# Simple Linear versus Ridge Regression 

## Summary

Linear regression was one of the earliest types of regression that studied rigorously. It is widely used for predicting continuous values. For that reason, we used the “Boston house prices dataset” to address this regression problem. The model takes into account 13 attributes to try to predict the price of a house in Boston.

The program itself should be run linearly as to ensure the appropriate libraries are loaded and all data pre-processing occurs before we run any regressions. We can then run the regressions and see the performance of different regression parameters in the 11th and 12th code block. By observing the train and test error, we can determine that the best performing model is a Linear Regression with Polynomial Features of Second Order. Since it contains 105 parameters, it would be impractical for me to list them in this report, but they can be found in the 13th code block of the program. We can see that the parameters vary across many degrees of magnitude all the way from e-05 to e+01.

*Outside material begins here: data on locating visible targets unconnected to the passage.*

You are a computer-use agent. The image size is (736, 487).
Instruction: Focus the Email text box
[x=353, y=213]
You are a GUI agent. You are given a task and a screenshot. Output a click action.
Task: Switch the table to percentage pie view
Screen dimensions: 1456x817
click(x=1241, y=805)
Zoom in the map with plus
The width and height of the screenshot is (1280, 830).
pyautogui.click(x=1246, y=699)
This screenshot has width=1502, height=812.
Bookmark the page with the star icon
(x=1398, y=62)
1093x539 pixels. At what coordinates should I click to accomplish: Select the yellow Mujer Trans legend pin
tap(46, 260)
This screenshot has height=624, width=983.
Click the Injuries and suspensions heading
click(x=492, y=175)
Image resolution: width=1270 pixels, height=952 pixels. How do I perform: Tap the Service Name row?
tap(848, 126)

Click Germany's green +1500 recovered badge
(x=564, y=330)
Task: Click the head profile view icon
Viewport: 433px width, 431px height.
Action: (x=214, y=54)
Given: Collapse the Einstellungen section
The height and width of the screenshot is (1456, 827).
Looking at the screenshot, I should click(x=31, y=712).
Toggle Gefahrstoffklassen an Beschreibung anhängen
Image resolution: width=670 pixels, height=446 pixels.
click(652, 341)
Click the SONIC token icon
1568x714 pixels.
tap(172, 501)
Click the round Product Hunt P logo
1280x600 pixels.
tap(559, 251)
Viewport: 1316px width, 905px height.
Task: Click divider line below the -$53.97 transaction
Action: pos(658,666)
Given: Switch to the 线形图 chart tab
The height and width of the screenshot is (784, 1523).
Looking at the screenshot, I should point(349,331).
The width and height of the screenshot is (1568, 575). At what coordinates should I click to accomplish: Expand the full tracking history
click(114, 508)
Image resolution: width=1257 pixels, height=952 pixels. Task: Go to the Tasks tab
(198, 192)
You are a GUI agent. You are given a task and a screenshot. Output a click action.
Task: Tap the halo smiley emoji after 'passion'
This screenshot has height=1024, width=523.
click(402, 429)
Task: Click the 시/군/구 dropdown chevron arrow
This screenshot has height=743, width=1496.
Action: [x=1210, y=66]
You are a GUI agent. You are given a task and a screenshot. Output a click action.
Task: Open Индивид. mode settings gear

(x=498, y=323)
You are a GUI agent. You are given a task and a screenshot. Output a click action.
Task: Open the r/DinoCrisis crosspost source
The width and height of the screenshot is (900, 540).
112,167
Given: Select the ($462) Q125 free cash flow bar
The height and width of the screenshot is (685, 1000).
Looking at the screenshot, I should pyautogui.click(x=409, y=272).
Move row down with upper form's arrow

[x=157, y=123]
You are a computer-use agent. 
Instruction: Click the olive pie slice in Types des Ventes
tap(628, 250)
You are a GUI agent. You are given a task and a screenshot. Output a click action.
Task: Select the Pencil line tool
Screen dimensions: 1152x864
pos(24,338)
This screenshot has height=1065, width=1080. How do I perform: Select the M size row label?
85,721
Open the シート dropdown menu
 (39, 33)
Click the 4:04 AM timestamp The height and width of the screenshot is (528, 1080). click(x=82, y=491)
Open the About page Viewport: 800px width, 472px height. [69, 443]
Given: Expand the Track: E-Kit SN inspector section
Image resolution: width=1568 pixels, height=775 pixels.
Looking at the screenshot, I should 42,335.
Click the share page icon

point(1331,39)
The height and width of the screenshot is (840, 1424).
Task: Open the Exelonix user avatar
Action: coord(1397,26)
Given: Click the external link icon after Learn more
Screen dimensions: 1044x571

## Step 1:  Getting, understanding, and preprocessing the dataset

We first import the standard libaries and some libraries that will help us scale the data and perform some "feature engineering" by transforming the data into $\Phi_2({\bf x})$

In [1]:
import numpy as np
from numpy import matmul
import sklearn
from sklearn.datasets import load_boston
from sklearn.preprocessing import PolynomialFeatures
from sklearn import preprocessing
from sklearn.model_selection import train_test_split
import sklearn.linear_model
from sklearn.model_selection import KFold

import matplotlib.pyplot as plt

###  Importing the dataset

In [2]:
# Import the boston dataset from sklearn
# Load dataset to some variable 
boston_data = load_boston()

In [3]:
#  Create X and Y variables - X holding the .data and Y holding .target 
X = boston_data.data
y = boston_data.target


#  Reshape Y to be a rank 2 matrix using y.reshape()
# y = y.reshape(int(y.size/2),2)
# print("y has been reshaped to " + str(y.shape))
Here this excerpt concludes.